--- Start ---

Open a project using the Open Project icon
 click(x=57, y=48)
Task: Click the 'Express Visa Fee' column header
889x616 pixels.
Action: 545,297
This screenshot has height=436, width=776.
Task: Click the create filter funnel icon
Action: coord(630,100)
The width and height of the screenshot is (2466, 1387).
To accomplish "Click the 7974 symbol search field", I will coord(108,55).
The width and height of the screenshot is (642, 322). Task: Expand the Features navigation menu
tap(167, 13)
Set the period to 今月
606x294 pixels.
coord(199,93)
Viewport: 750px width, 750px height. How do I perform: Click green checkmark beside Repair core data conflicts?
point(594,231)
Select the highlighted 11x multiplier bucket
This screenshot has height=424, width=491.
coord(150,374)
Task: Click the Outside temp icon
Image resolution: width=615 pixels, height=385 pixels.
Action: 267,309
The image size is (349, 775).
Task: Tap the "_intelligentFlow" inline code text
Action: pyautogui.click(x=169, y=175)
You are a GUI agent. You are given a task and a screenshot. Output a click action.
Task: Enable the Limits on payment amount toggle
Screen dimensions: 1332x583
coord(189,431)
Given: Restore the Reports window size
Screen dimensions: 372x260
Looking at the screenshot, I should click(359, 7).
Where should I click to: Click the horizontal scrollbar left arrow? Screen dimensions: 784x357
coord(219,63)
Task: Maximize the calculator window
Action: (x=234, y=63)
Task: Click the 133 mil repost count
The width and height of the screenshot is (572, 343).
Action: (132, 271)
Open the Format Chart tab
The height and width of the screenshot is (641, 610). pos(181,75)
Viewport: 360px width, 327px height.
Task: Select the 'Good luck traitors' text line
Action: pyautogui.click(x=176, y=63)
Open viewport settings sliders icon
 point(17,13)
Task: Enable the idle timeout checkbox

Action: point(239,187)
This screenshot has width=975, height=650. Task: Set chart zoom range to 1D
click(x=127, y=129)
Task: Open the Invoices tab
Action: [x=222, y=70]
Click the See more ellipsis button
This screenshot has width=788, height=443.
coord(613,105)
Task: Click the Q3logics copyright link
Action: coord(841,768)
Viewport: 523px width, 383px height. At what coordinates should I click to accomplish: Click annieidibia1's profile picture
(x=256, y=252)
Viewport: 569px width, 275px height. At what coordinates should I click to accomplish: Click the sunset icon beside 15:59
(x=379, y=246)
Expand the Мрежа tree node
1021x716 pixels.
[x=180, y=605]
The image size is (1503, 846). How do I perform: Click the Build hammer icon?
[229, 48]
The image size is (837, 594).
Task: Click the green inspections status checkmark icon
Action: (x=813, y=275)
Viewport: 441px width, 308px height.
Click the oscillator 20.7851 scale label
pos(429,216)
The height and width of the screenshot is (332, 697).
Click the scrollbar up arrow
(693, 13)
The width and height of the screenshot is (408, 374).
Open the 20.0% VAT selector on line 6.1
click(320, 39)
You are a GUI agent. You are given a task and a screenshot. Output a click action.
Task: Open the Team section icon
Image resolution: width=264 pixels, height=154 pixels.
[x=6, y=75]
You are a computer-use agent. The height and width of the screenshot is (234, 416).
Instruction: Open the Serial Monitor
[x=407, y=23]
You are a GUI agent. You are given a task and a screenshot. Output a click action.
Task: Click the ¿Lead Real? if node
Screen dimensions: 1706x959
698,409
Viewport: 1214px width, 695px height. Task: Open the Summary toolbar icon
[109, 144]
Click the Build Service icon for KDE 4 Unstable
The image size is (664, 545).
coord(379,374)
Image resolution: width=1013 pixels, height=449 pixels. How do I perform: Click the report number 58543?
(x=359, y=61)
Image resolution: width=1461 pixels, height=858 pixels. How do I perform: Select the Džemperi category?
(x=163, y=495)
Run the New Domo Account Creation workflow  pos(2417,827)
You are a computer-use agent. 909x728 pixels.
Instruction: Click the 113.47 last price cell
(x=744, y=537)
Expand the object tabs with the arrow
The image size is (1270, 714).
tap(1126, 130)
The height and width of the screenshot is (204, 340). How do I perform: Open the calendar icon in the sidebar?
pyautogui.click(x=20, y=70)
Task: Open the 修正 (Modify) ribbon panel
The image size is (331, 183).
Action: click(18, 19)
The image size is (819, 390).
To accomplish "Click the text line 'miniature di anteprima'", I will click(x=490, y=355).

--- End ---

## GIVEN INSTRUCTION
Copy out the entire listing above line for line, keeping every character unchanged.

## REPLY TO THE TASK
Open a project using the Open Project icon
 click(x=57, y=48)
Task: Click the 'Express Visa Fee' column header
889x616 pixels.
Action: 545,297
This screenshot has height=436, width=776.
Task: Click the create filter funnel icon
Action: coord(630,100)
The width and height of the screenshot is (2466, 1387).
To accomplish "Click the 7974 symbol search field", I will coord(108,55).
The width and height of the screenshot is (642, 322). Task: Expand the Features navigation menu
tap(167, 13)
Set the period to 今月
606x294 pixels.
coord(199,93)
Viewport: 750px width, 750px height. How do I perform: Click green checkmark beside Repair core data conflicts?
point(594,231)
Select the highlighted 11x multiplier bucket
This screenshot has height=424, width=491.
coord(150,374)
Task: Click the Outside temp icon
Image resolution: width=615 pixels, height=385 pixels.
Action: 267,309
The image size is (349, 775).
Task: Tap the "_intelligentFlow" inline code text
Action: pyautogui.click(x=169, y=175)
You are a GUI agent. You are given a task and a screenshot. Output a click action.
Task: Enable the Limits on payment amount toggle
Screen dimensions: 1332x583
coord(189,431)
Given: Restore the Reports window size
Screen dimensions: 372x260
Looking at the screenshot, I should click(359, 7).
Where should I click to: Click the horizontal scrollbar left arrow? Screen dimensions: 784x357
coord(219,63)
Task: Maximize the calculator window
Action: (x=234, y=63)
Task: Click the 133 mil repost count
The width and height of the screenshot is (572, 343).
Action: (132, 271)
Open the Format Chart tab
The height and width of the screenshot is (641, 610). pos(181,75)
Viewport: 360px width, 327px height.
Task: Select the 'Good luck traitors' text line
Action: pyautogui.click(x=176, y=63)
Open viewport settings sliders icon
 point(17,13)
Task: Enable the idle timeout checkbox

Action: point(239,187)
This screenshot has width=975, height=650. Task: Set chart zoom range to 1D
click(x=127, y=129)
Task: Open the Invoices tab
Action: [x=222, y=70]
Click the See more ellipsis button
This screenshot has width=788, height=443.
coord(613,105)
Task: Click the Q3logics copyright link
Action: coord(841,768)
Viewport: 523px width, 383px height. At what coordinates should I click to accomplish: Click annieidibia1's profile picture
(x=256, y=252)
Viewport: 569px width, 275px height. At what coordinates should I click to accomplish: Click the sunset icon beside 15:59
(x=379, y=246)
Expand the Мрежа tree node
1021x716 pixels.
[x=180, y=605]
The image size is (1503, 846). How do I perform: Click the Build hammer icon?
[229, 48]
The image size is (837, 594).
Task: Click the green inspections status checkmark icon
Action: (x=813, y=275)
Viewport: 441px width, 308px height.
Click the oscillator 20.7851 scale label
pos(429,216)
The height and width of the screenshot is (332, 697).
Click the scrollbar up arrow
(693, 13)
The width and height of the screenshot is (408, 374).
Open the 20.0% VAT selector on line 6.1
click(320, 39)
You are a GUI agent. You are given a task and a screenshot. Output a click action.
Task: Open the Team section icon
Image resolution: width=264 pixels, height=154 pixels.
[x=6, y=75]
You are a computer-use agent. The height and width of the screenshot is (234, 416).
Instruction: Open the Serial Monitor
[x=407, y=23]
You are a GUI agent. You are given a task and a screenshot. Output a click action.
Task: Click the ¿Lead Real? if node
Screen dimensions: 1706x959
698,409
Viewport: 1214px width, 695px height. Task: Open the Summary toolbar icon
[109, 144]
Click the Build Service icon for KDE 4 Unstable
The image size is (664, 545).
coord(379,374)
Image resolution: width=1013 pixels, height=449 pixels. How do I perform: Click the report number 58543?
(x=359, y=61)
Image resolution: width=1461 pixels, height=858 pixels. How do I perform: Select the Džemperi category?
(x=163, y=495)
Run the New Domo Account Creation workflow  pos(2417,827)
You are a computer-use agent. 909x728 pixels.
Instruction: Click the 113.47 last price cell
(x=744, y=537)
Expand the object tabs with the arrow
The image size is (1270, 714).
tap(1126, 130)
The height and width of the screenshot is (204, 340). How do I perform: Open the calendar icon in the sidebar?
pyautogui.click(x=20, y=70)
Task: Open the 修正 (Modify) ribbon panel
The image size is (331, 183).
Action: click(18, 19)
The image size is (819, 390).
To accomplish "Click the text line 'miniature di anteprima'", I will click(x=490, y=355).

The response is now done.